Another point that is often overlooked is who will perform the act of euthanasia if it is legalised? Would there be specialists (maybe euthanologists). You must remember that while some doctors are more altruistic than others, all (well I hope all) entered medicine with the aim to help people. The hippocratic oath itself states "I will neither give a deadly drug to anybody who asked for it, nor will I make a suggestion to this effect". I for one did not get into this profession to perform such acts or have it expected of me to do so.
......http://www.smh.com.au/articles/2002/12/03/1038712920730.html This ffrom Dec 2002:-
"The commonest way people over 75 die in our society is by hanging themselves," Dr Nitschke told ABC Radio today.
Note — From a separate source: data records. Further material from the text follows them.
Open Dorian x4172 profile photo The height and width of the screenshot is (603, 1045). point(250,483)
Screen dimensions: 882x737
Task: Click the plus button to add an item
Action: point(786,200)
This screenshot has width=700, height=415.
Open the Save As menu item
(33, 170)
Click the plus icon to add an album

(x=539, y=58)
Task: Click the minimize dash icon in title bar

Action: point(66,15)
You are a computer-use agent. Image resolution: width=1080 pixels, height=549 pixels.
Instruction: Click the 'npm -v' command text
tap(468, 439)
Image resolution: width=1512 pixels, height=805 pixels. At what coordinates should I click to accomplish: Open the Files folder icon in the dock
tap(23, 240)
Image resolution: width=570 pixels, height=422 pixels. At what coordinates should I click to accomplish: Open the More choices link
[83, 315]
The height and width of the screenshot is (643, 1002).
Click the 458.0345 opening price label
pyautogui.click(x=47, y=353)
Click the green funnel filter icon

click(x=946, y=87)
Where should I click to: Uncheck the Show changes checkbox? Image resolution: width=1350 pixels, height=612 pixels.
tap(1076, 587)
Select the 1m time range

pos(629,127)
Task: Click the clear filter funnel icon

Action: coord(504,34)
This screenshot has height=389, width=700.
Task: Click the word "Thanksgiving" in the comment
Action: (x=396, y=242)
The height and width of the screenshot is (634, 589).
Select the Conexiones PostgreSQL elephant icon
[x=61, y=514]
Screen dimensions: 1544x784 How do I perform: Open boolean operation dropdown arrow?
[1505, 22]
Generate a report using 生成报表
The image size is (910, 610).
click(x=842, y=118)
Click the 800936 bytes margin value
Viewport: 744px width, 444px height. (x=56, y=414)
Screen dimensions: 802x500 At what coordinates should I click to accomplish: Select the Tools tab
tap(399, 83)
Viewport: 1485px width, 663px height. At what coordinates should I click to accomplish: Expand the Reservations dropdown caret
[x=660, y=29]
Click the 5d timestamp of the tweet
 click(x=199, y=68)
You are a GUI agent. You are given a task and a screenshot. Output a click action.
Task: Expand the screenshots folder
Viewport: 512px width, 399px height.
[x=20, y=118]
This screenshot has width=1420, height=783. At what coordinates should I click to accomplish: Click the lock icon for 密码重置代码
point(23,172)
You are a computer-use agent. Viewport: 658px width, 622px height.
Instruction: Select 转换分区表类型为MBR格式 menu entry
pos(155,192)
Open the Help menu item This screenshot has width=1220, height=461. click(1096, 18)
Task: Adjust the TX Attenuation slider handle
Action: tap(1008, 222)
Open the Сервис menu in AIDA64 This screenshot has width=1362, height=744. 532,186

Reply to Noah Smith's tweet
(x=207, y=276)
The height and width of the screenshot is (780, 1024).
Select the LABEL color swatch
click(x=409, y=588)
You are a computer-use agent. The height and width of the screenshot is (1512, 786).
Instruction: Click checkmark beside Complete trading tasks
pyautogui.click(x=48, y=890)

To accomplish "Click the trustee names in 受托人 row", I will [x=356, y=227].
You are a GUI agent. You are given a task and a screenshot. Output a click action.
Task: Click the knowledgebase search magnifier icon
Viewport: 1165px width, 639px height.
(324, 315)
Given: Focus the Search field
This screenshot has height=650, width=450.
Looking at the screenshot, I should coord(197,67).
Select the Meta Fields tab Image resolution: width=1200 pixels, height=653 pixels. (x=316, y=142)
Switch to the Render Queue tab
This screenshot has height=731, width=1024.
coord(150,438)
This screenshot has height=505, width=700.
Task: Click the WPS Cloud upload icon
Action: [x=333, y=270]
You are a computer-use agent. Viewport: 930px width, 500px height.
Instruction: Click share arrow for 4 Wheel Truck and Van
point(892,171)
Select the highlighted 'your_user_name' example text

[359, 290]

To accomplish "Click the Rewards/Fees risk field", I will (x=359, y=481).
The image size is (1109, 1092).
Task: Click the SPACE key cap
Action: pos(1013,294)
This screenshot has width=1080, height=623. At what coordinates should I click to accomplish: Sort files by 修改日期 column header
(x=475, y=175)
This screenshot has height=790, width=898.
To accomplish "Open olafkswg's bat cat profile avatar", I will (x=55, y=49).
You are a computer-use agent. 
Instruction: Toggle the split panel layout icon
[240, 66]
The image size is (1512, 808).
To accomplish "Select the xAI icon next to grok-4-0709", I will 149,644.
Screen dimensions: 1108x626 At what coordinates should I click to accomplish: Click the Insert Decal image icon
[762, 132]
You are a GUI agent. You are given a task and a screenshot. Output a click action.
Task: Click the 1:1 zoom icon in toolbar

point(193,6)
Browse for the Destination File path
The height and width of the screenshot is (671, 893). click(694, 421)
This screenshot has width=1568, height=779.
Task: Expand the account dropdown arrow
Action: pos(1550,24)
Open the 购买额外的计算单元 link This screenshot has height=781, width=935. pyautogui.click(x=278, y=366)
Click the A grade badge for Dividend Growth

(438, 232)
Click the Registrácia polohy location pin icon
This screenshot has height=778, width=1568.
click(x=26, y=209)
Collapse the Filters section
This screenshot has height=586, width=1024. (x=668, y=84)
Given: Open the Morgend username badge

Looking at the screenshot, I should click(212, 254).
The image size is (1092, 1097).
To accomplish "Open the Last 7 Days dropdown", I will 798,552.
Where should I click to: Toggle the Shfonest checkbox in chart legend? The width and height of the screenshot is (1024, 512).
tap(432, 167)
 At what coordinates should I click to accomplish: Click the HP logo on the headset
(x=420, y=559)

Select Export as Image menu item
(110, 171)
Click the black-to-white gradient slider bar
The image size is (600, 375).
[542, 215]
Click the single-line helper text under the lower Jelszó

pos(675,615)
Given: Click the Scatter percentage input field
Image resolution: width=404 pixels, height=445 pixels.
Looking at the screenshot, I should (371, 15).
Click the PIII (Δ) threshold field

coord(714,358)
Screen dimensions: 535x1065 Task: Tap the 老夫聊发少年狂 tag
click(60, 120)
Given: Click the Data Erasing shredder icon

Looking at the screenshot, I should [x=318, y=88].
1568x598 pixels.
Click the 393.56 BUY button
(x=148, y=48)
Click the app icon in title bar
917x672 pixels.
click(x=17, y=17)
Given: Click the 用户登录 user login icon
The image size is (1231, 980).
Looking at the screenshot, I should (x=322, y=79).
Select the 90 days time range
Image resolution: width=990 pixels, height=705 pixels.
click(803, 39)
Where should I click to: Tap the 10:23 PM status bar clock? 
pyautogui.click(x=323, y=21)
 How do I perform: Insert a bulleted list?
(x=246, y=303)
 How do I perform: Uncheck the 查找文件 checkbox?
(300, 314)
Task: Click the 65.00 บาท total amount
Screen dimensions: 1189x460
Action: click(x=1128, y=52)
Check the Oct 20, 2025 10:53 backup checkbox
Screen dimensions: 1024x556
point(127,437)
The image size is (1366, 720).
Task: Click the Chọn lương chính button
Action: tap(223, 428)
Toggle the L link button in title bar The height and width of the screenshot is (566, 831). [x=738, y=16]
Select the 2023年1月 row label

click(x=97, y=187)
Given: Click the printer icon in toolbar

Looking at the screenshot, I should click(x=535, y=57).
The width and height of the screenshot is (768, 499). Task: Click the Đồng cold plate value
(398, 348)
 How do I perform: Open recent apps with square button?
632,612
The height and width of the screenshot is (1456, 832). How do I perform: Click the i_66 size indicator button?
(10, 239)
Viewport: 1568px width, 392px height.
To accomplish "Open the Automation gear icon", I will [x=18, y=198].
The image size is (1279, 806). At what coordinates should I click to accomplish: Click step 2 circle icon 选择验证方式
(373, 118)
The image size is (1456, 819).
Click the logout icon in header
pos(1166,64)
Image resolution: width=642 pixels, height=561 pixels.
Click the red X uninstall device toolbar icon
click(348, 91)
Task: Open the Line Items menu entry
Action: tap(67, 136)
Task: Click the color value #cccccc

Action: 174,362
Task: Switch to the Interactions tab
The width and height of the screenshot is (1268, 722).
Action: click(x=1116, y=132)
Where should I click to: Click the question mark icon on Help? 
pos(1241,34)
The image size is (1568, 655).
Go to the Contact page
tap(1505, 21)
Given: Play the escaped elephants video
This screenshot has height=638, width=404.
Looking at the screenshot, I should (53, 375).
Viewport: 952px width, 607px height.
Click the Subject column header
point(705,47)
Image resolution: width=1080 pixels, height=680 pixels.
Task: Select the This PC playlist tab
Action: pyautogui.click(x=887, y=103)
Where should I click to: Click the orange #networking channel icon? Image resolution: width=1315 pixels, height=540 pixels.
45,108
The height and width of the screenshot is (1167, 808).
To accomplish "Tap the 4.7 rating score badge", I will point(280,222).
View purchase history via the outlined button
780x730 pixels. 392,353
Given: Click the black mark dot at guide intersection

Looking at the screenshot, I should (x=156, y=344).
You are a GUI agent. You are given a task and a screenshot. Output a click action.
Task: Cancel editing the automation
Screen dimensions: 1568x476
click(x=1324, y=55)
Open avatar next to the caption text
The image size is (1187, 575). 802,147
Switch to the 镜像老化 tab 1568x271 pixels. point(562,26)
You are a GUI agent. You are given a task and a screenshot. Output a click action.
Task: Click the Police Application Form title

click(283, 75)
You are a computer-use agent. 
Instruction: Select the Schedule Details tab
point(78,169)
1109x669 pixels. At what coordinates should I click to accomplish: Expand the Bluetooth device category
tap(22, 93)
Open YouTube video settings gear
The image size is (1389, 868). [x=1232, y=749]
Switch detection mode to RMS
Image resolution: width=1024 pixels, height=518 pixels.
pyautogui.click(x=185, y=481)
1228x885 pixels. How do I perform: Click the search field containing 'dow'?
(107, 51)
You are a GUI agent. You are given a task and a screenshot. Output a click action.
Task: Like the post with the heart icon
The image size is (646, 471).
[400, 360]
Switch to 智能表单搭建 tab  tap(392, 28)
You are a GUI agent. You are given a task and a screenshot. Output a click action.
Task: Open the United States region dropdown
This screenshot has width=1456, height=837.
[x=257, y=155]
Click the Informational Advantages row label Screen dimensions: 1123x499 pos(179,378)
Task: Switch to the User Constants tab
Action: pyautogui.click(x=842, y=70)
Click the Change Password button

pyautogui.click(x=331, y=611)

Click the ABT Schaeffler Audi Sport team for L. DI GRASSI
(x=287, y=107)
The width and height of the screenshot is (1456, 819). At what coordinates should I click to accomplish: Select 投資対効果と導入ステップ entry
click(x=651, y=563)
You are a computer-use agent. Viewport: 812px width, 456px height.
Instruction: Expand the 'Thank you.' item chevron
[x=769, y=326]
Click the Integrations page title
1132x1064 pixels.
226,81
Machines such as the COGEN would not be necessary if governments changed laws on euthanasia.
"They won't bring in a law," he said.
"They make the access to the best of the drugs, nembutal (a barbiturate), impossible and then they carry on about this being a gruesome death," Dr Nitschke said.
"They are such hypocrites."
In July, Dr Nitschke announced the production of plastic bags with drawstrings which people could put over their heads to euthanase themselves.
Dr Nitschke has been conducting a series of workshops in north Queensland over the past few days.
Discussions at the meetings have covered palliative care, psychiatric illness and depression, drugs and the ramifications for friends and family members present when people take their own lives.
Last month, a Northern Territory court ordered the return of Dr Nitschke's records seized by Queensland police investigating the death on May 22 of Gold Coast grandmother and cancer sufferer Nancy Crick.
Dr Nitschke had been facing charges over the death of Mrs Crick, whose death was witnessed by 21 people. etc etc
ahhh - yes - obviously in the context of euthanasiaDink said:PS. Sensationalist comments like the one in 2020hindsights post supposedly said by Nitschke “The commonest way people over 75 die in our society is by hanging themselves” are an example on how he plays on peoples fears. I strongly reject such a statement until someone can give me evidence to the contrary.